Is there a way to determine if you have packages in your package.json file that are no longer needed?
For instance, when trying out a package and later commenting or deleting code, but forgetting to uninstall it, I end up with a couple packages that could be deleted.
What would be an efficient way to determine if a package could safely be deleted?
You can use an npm module called depcheck.
Install the module:
npm install depcheck -g
Run it and find the unused dependencies:
depcheck
The good thing about this approach is that you don't have to remember the find
or grep
command.
There is also a package called npm-check
:
npm-check
Check for outdated, incorrect, and unused dependencies.
It is quite powerful and actively developed. One of it's features it checking for unused dependencies - for this part it uses the depcheck
module mentioned in the other answer.
If you're using a Unix like OS (Linux, OSX, etc) then you can use a combination of find
and egrep
to search for require statements containing your package name:
find . -path ./node_modules -prune -o -name "*.js" -exec egrep -ni 'name-of-package' {} \;
If you search for the entire require('name-of-package')

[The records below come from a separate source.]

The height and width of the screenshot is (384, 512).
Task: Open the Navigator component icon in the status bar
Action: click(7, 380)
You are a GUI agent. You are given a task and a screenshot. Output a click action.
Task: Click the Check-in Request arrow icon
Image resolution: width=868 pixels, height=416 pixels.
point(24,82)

statement, remember to use the correct type of quotation marks:
find . -path ./node_modules -prune -o -name "*.js" -exec egrep -ni 'require("name-of-package")' {} \;
or
find . -path ./node_modules -prune -o -name "*.js" -exec egrep -ni "require('name-of-package')" {} \;
The downside is that it's not fully automatic, i.e. it doesn't extract package names from package.json
and check them. You need to do this for each package yourself. Since package.json
is just JSON this could be remedied by writing a small script that uses child_process.exec
to run this command for each dependency. And make it a module. And add it to the NPM repo...
fiskeben wrote:
The downside is that it's not fully automatic, i.e. it doesn't extract package names from package.json and check them. You need to do this for each package yourself.

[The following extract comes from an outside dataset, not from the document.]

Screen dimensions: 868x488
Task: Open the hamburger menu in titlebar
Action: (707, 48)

Let's make Fiskeben's answer automated if for whatever reason depcheck
is not working properly! (E.g. I tried it with Typescript and it gave unnecessary parsing errors)
For parsing package.json
we can use the software jq
. The below shell script requires a directory name where to start.
#!/bin/bash
DIRNAME=${1:-.}
cd $DIRNAME
FILES=$(mktemp)
PACKAGES=$(mktemp)
find . \
-path ./node_modules -prune -or \
-path ./build -prune -or \
\( -name "*.ts" -or -name "*.js" -or -name "*.json" \) -print > $FILES
function check {
cat package.json \
| jq "{} + .$1 | keys" \
| sed -n 's/.*"\(.*\)".*/\1/p' > $PACKAGES
echo "--------------------------"
echo "Checking $1..."
while read PACKAGE
do
RES=$(cat $FILES | xargs -I {} egrep -i "(import|require).*['\"]$PACKAGE[\"']" '{}' | wc -l)
if [ $RES = 0 ]
then
echo -e "UNUSED\t\t $PACKAGE"
else
echo -e "USED ($RES)\t $PACKAGE"
fi
done < $PACKAGES
}
check "dependencies"
check "devDependencies"
check "peerDependencies"
First it creates two temporary files where we can cache package names and files.
It starts with the find
command. The first and second line make it ignore the node_modules
and build
folders (or whatever you want). The third line contains allowed extensions, you can add more here e.g. JSX or JSON files.
A function will read dependendy types.
First it cat
s the package.json
. Then, jq
gets the required dependency group. ({} +
is there so that it won't throw an error if e.g. there are no peer dependencies in the file.)
After that, sed
extracts the parts between the quotes, the package name. -n
and .../p
tells it to print the matching parts and nothing else from jq
's JSON output. Then we read this list of package names into a while
loop.
RES
is the number of occurrences of the package name in quotes. Right now it's import
/require
... 'package'
/"package"
. It does the job for most cases.
Then we simply count the number of result lines then print the result.
Caveats:
- Won't find files in different imports e.g.
tsconfig.json
files (lib
option)
- You have to
grep
manually for only ^USED
and UNUSED
files.
- It's slow for large projects - shell scripts often don't scale well. But hopefully you won't be running this many times.